Rourke stared out over the bayou. False dawn was bleeding the sky a bone white, and a mist was creeping up around the cypress roots. He thought he could hear the Smoky Mary coming at them, rumbling along the train tracks that ran in back of the shacks.
“This Jack's Place—we ain't exactly talking high class,” Fio went on. After almost a year of working together, he was used to Rourke's silences, had learned to talk through them. “Didn't some poor saps get blinded by drinking a white lightning made of wood alcohol and Jamaica ginger out here one night?”
It could have happened, Rourke thought. Or maybe that was some other joint. The singer had come to the end of her song. He thought he should probably amble on down there and ask around if anyone had seen anything. Nobody would have; this wasn't a part of town where you let yourself pay much attention to what went on around you.

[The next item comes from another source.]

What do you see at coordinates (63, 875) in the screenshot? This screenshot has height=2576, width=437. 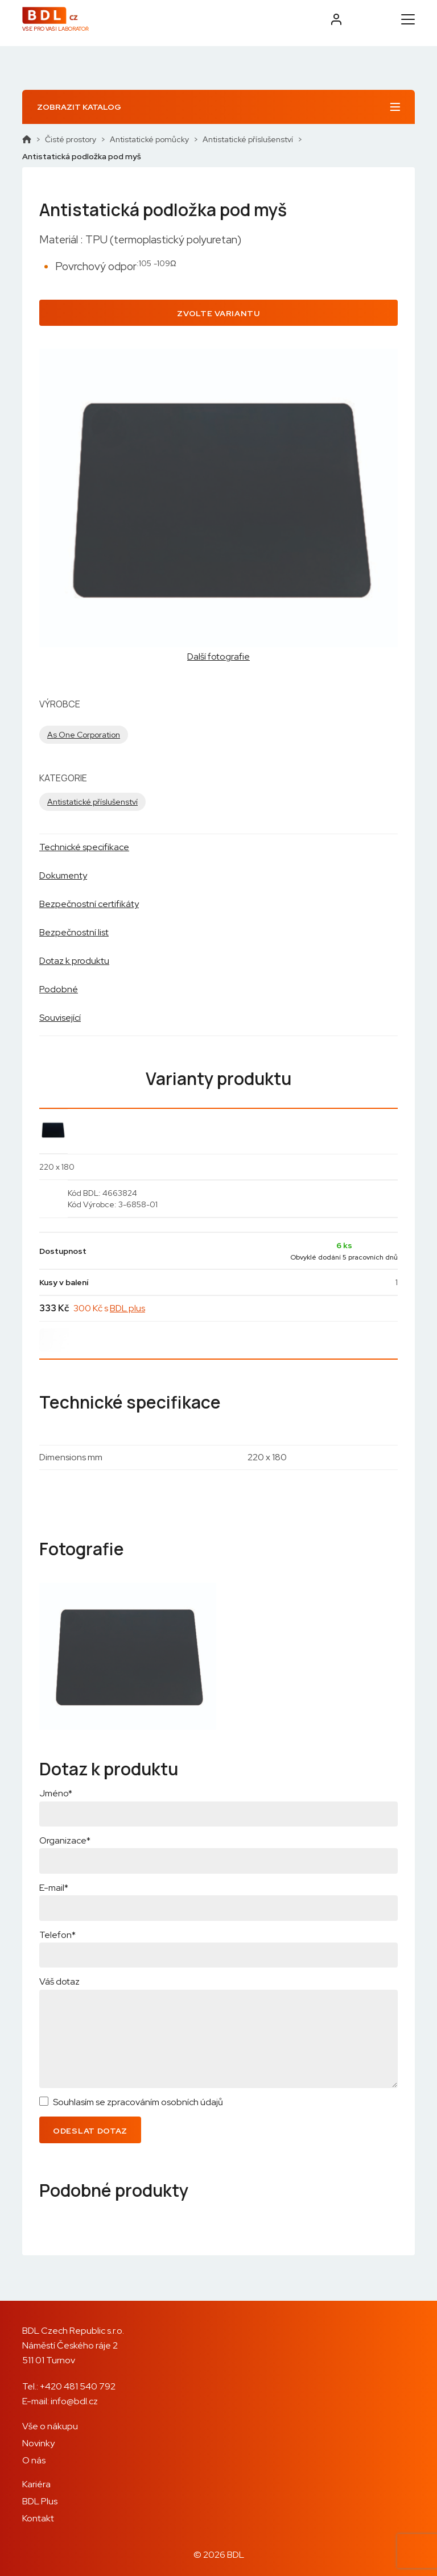 I see `Dokumenty` at bounding box center [63, 875].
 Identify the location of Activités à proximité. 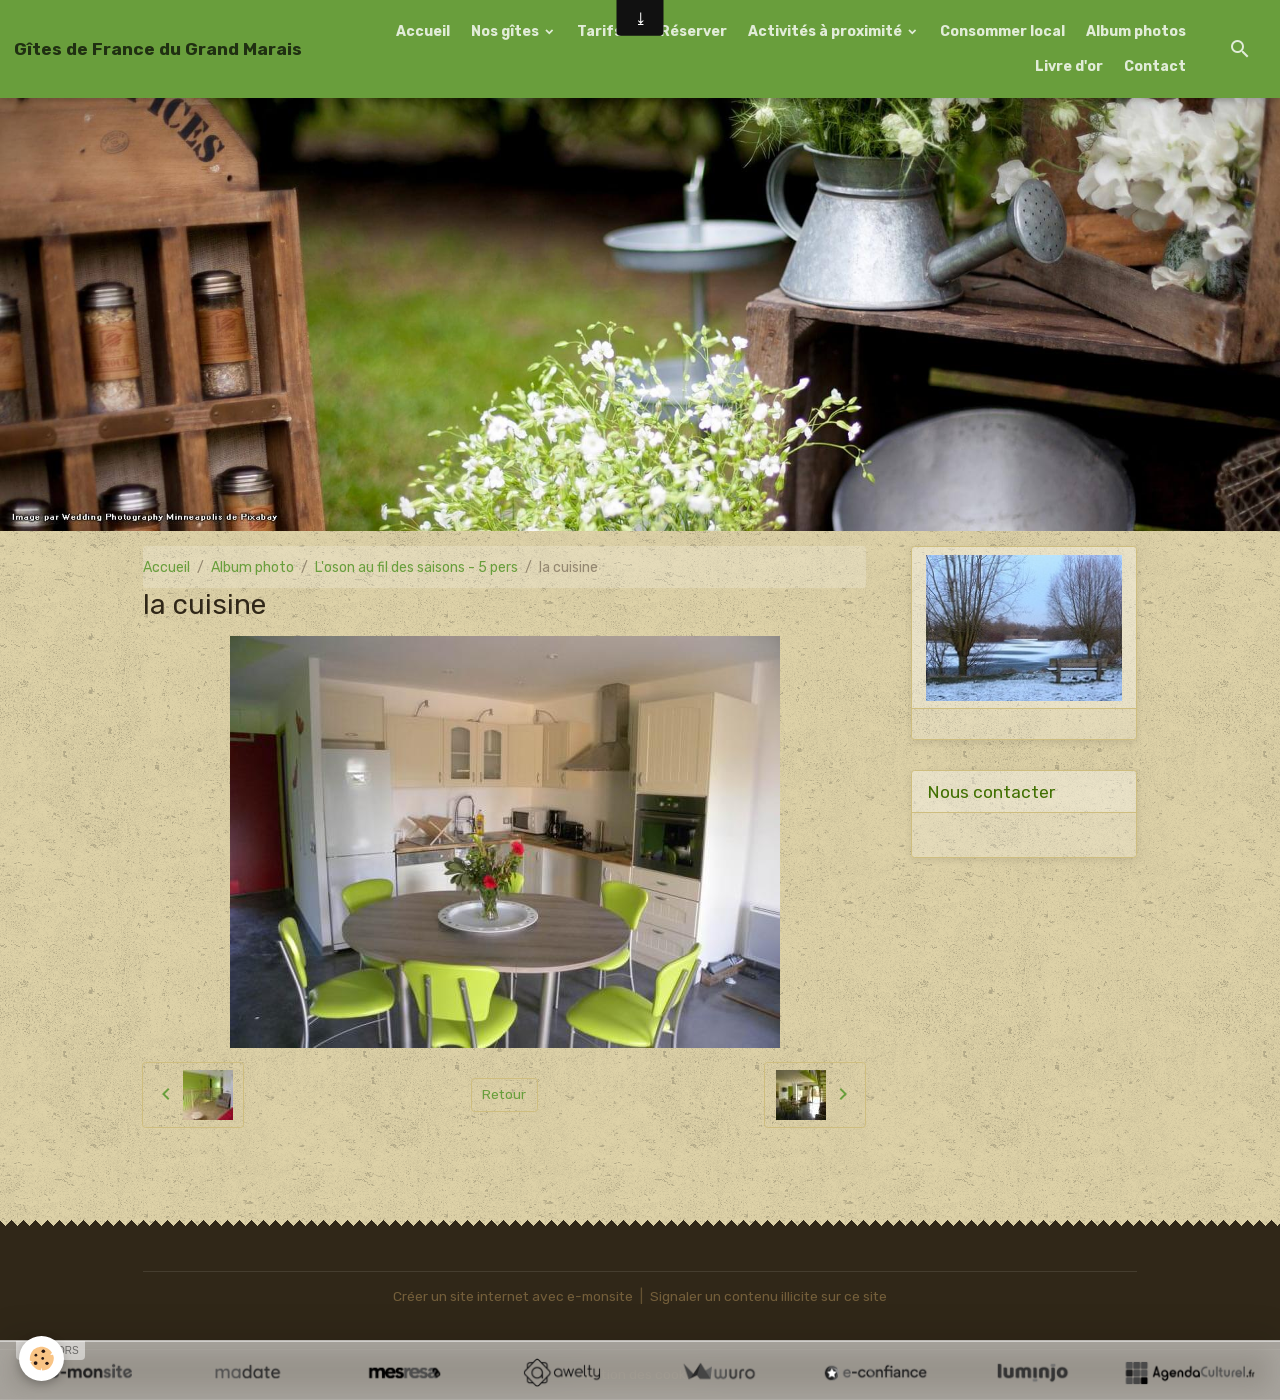
(826, 31).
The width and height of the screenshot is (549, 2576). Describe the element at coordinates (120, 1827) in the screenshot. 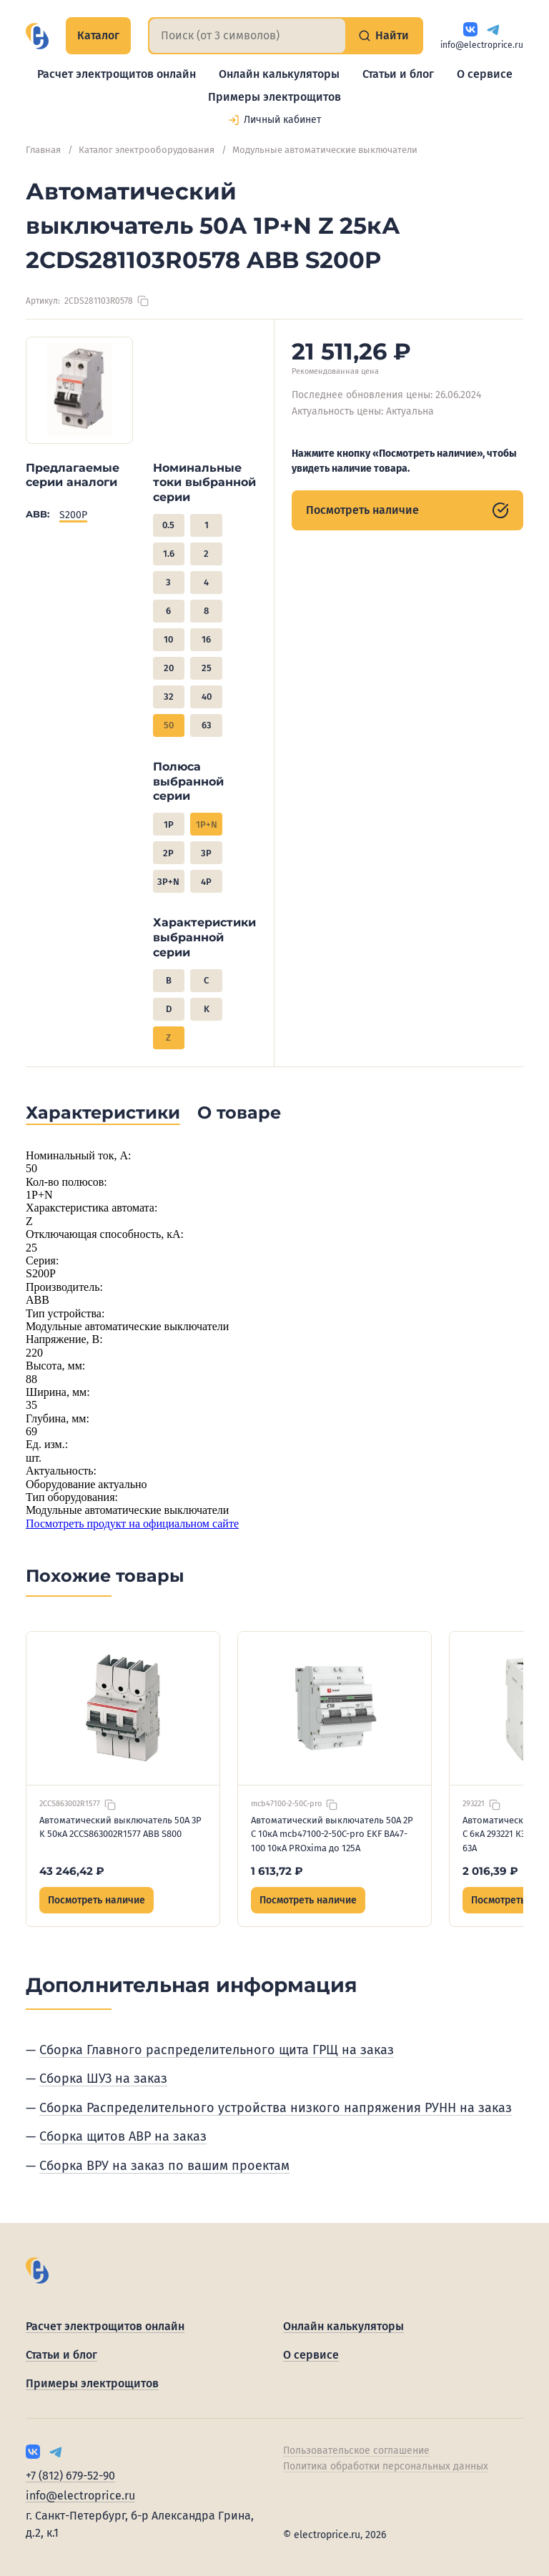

It wasn't even a part of New Orleans city proper—this large expanse of bays and channels and flooded cypress and willows that comprised the swampy wasteland northeast of the river. In the old days they'd called it the “wet grave,” but that was because of the yellow fever and not because it was a dumping ground for murdered goons.
The gray light picked out the body of Vinny McGinty lying on the bank of the bayou, bloated, decaying, dead. As dead as Charles St. Claire. Charlie St. Claire had been the flamboyant, handsome son of a fine old New Orleans family—rich, dissolute, and married to the most beautiful woman in the world. Whereas Vinny had been nothing but an ugly immigrant scrub from out of the Irish Channel, who'd dreamed of glory in the ring and ended up busting kneecaps for a living instead. No two men could have been more different in life, and yet, in their final moments, in their surprise and fear and their agony, they had been the same.
Maybe Fio was right, Rourke thought, maybe he did care too much. But the murdered ones at least deserved the dignity of having the world know why they had died and who had killed them. The ones responsible ought to pay, even if only by being found out.